Will carbon legislation Down Under set solar energy on a fast track to deployment?

By Giles Parkinson in Sydney

A little more than a year after a hung parliament, and a deal between the Greens Party and two country independents that forced the ruling Labor Party to readdress legislation it had previously abandoned, Australia has passed legislation to impose a price on CO2 emissions.

The Clean Energy Future Package (CEFC), which was passed by a handful of votes in the face of vigorous opposition from the conservative parties, will introduce a carbon price from July 1, 2012, with a fixed setting of $A23 a tonne, rising to $A29/t by July 2015, when it will evolve into a trading scheme, albeit with a floor and cap collar.

“The scale of the transformation it unleashes will be immense,” Prime Minister Julia Gillard told delegates at a Carbon Expo conference the following day. "It will unleash a new industrial revolution that will change the way we live and change it for the better".

Slowly but surely

But it may take a while. Most analysts says the $23/t on its own will not trigger widespread investment in cleaner energy technologies, although it could encourage investment in energy efficiency options that were cheap and could offer a one to three year payback.

The key to investment in renewable energy and other low emission energy technologies will depend on legislation that has yet to be passed: one bill to establish the Australian Renewable Energy Agency, which will martial Au$3.2 billion of funds to help early-stage development; and another bill to create the Clean Energy Finance Corporation, a type of “green bank” which will have Au$10 billion to assist the deployment of emerging renewables such as solar and geothermal, and enabling technologies such as smart grids and battery storage.

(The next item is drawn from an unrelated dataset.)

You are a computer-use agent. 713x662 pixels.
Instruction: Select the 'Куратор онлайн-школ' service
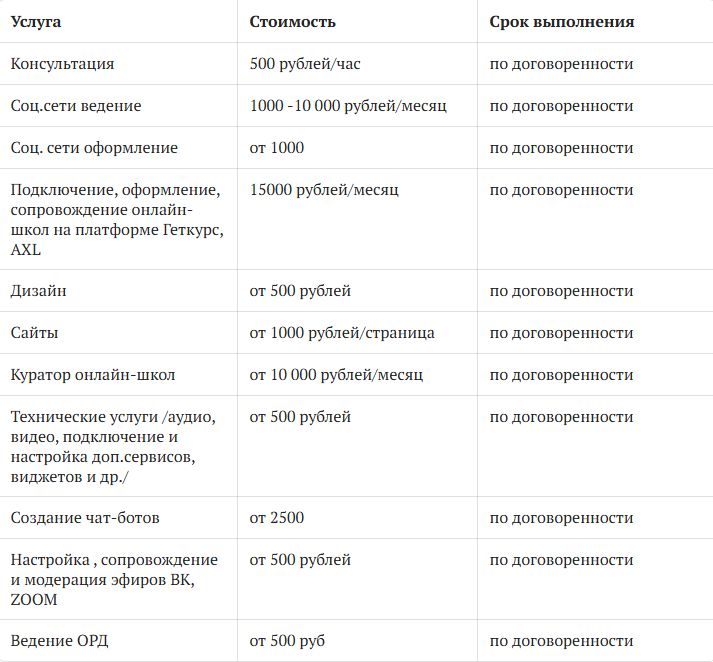point(93,375)
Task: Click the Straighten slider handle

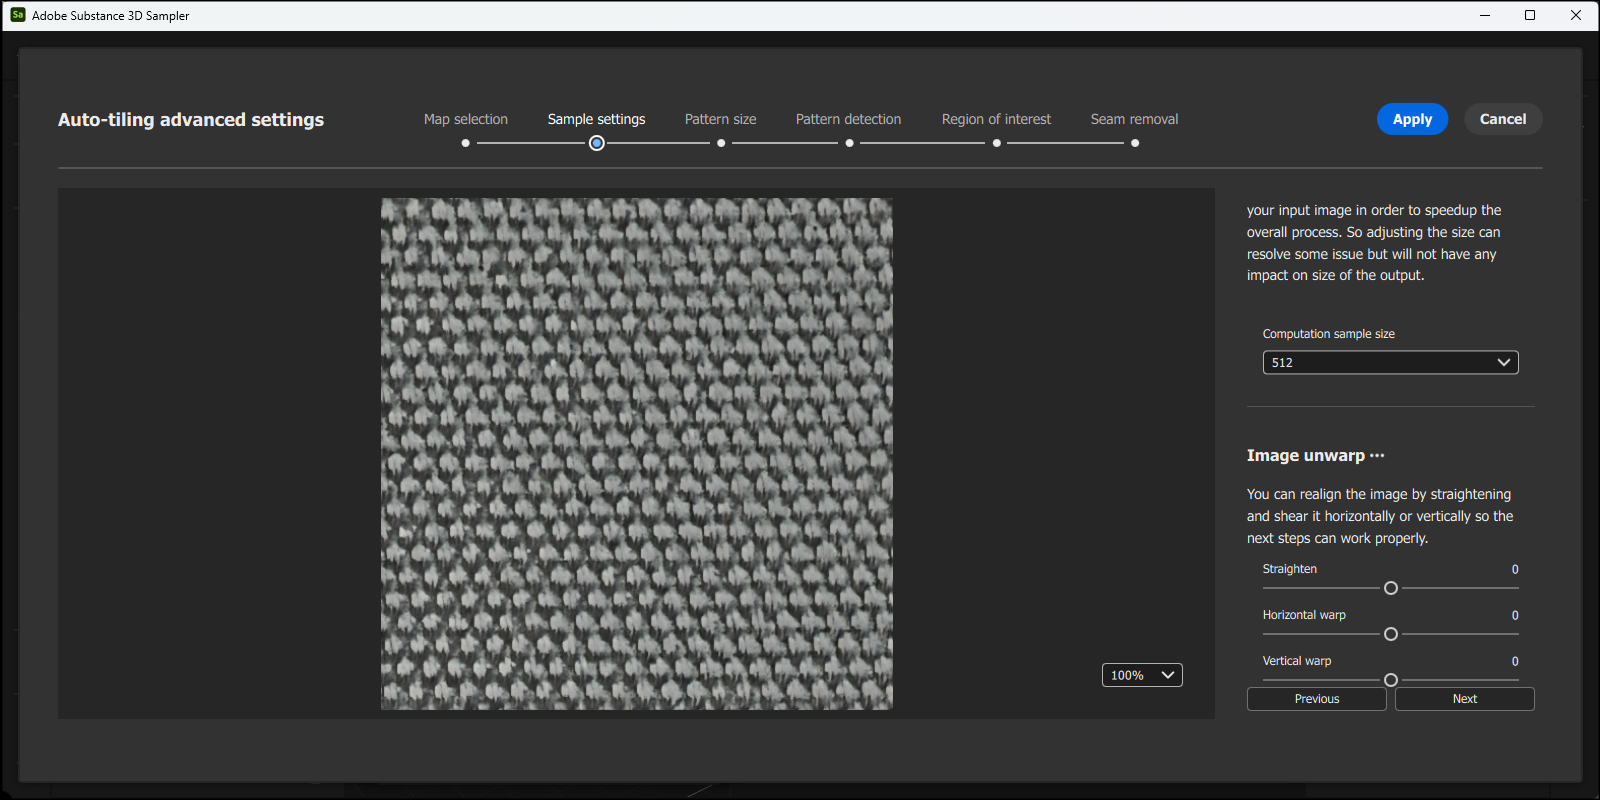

At this stage however, even the early deployment of base-load gas generators to replace dirtier coal-fired power, and to meet Australia’s rapidly increasing power demands, is in doubt because of the “pledge in blood” by the leader of the Opposition, Tony Abbott, to repeal the legislation should he win power in an election that must take place by the end of 2013.

Abbott is favoured to win power, based on his large lead in opinion polls, and could technically repeal the legislation, but it would require reversing promised tax cuts worth $10 billion, and forcing a second election to seek control of The Senate, where the Greens are certain to retain the balance of power.

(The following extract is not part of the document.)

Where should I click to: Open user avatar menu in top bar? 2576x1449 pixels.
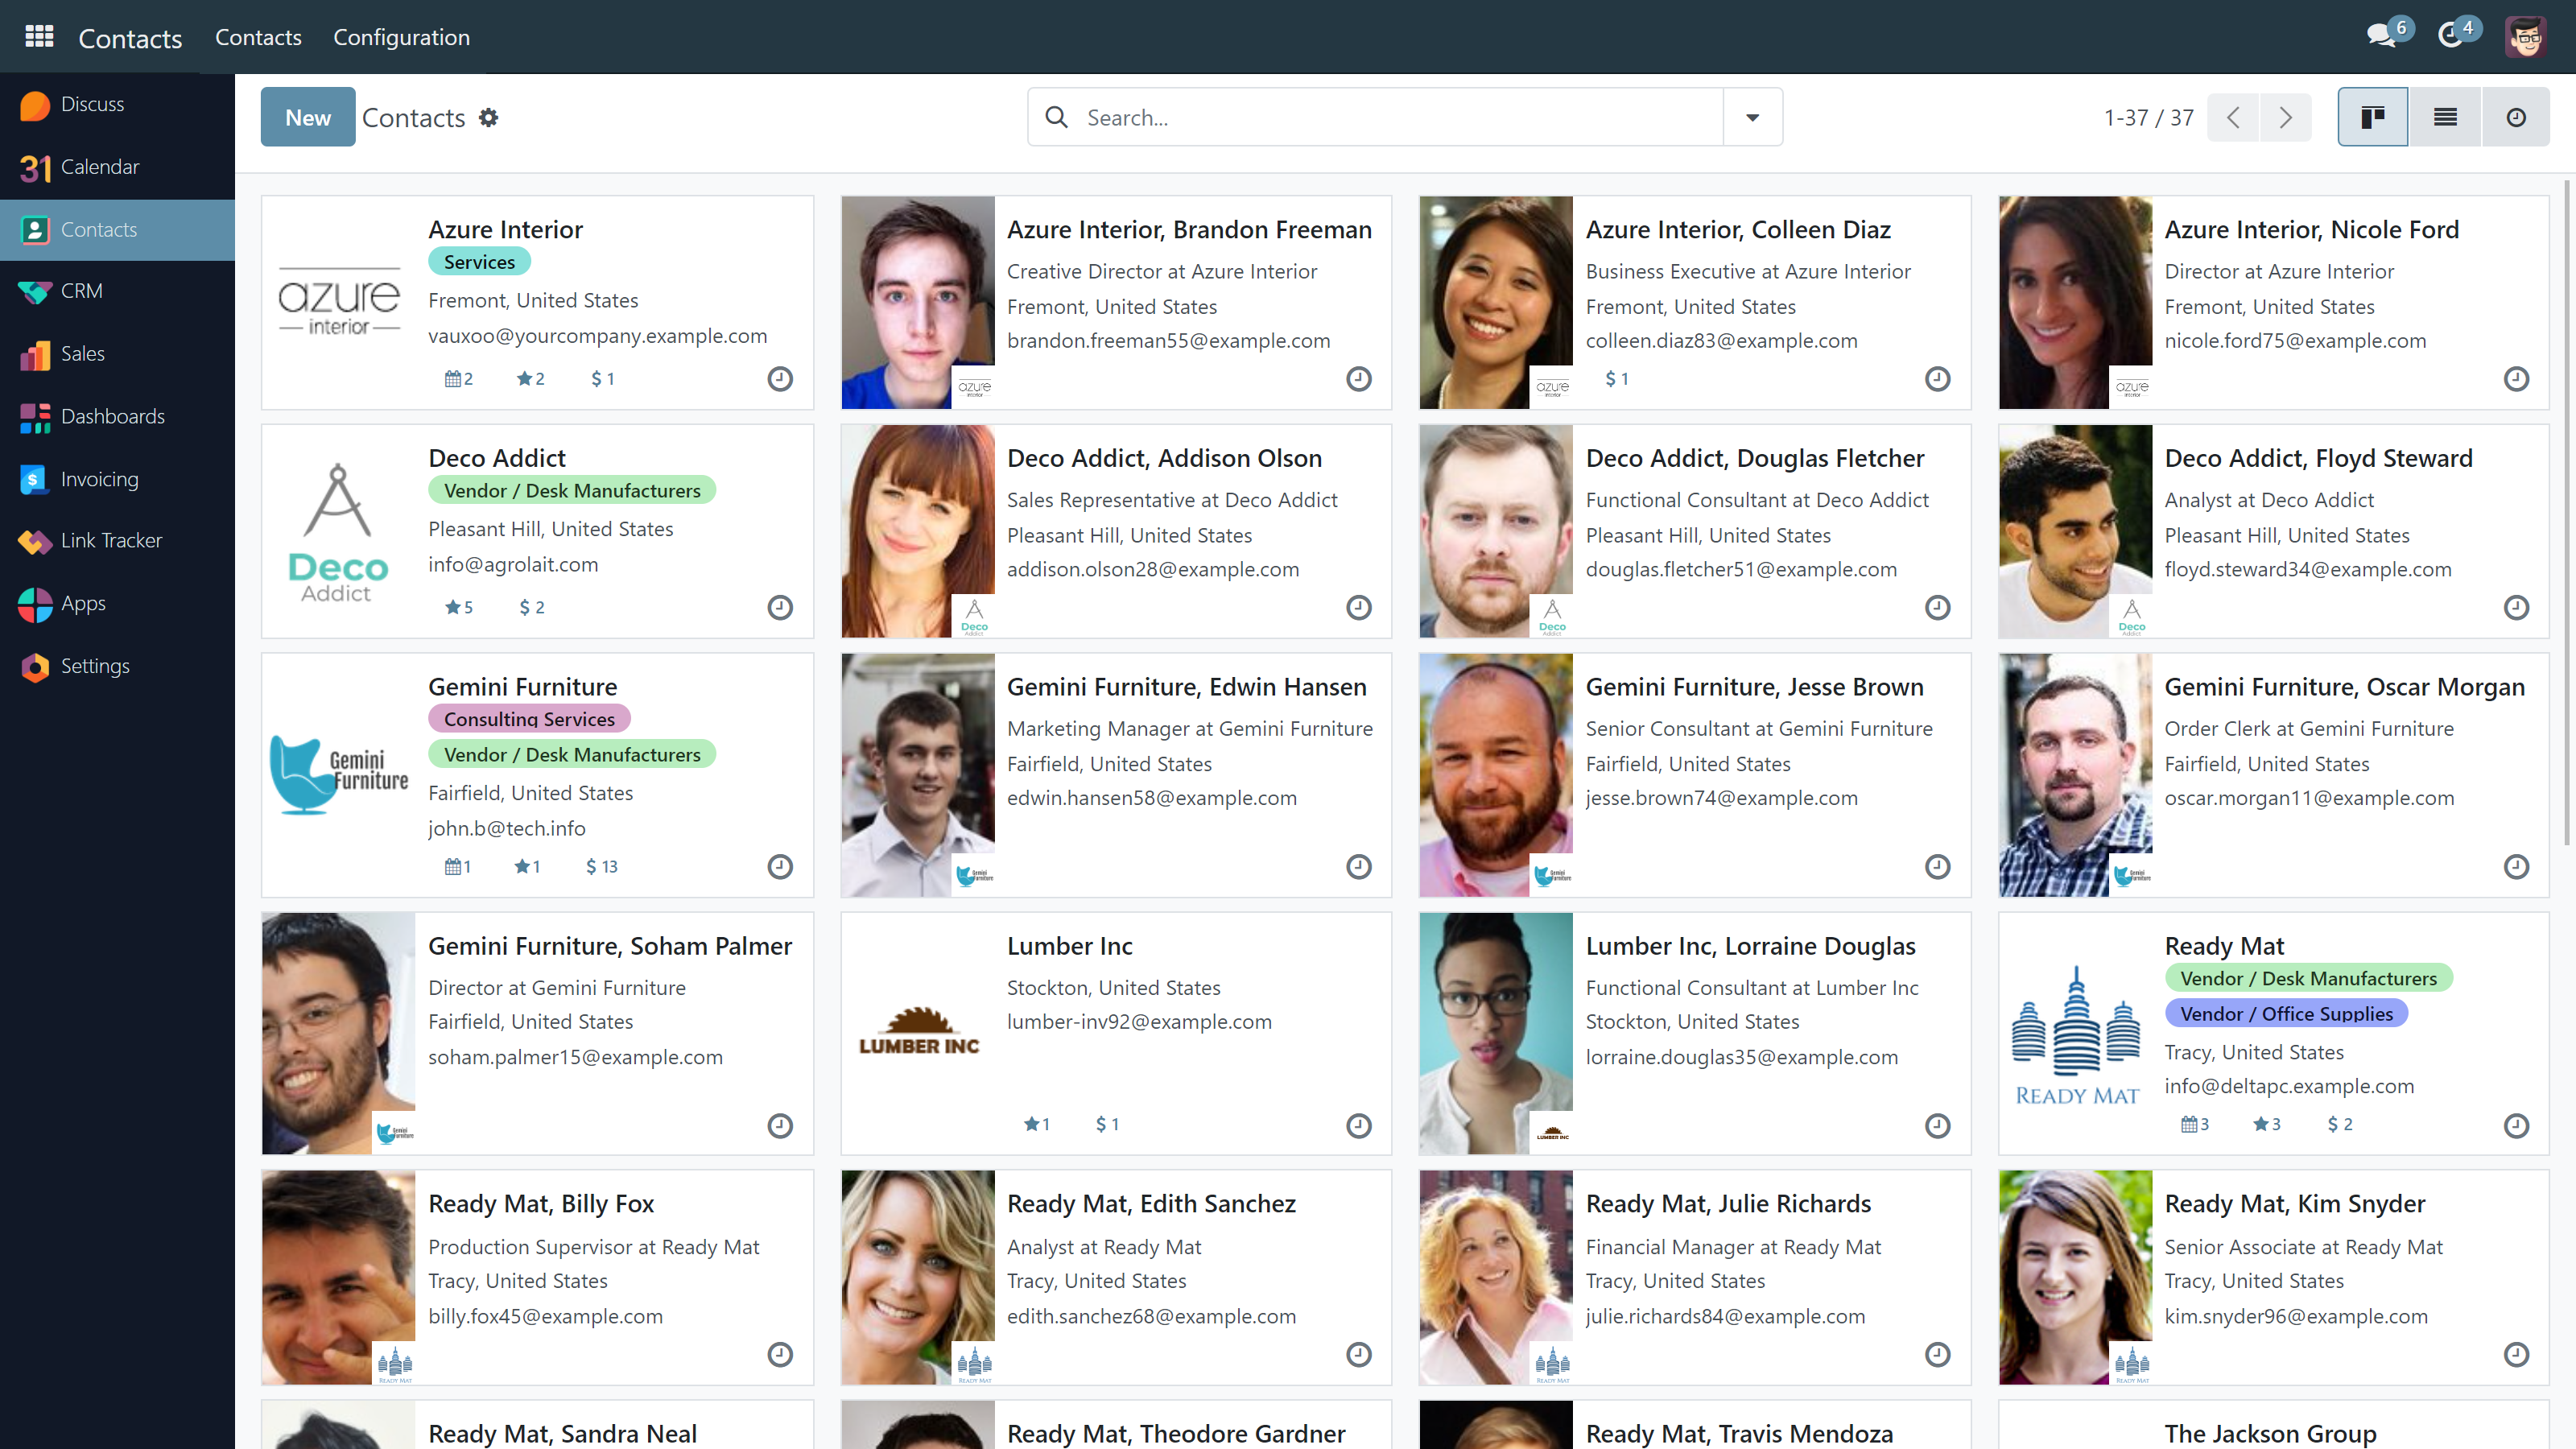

Still, given the uncertainty, power companies say they are reluctant to commit to large combined cycle gas turbine investments. “This is an industry that has very long-term investment horizons and what you want is some certainty about what the policy position is,” said Michael Fraser, the managing director of AGL Energy. “The sooner we can get to a bi-partisan agreement on the policy, the better for the industry.”

The pace of deployment of gas power will also depend on the results from a proposed buyout of 2000MW of capacity from the dirtiest coal-fired power stations – those with emissions of more than 1.2 tonnes per megawatt hour. Four brown coal power stations in Victoria and South Australia have lodged initial bids for the program, with the results expected to be announced some time in the New Year.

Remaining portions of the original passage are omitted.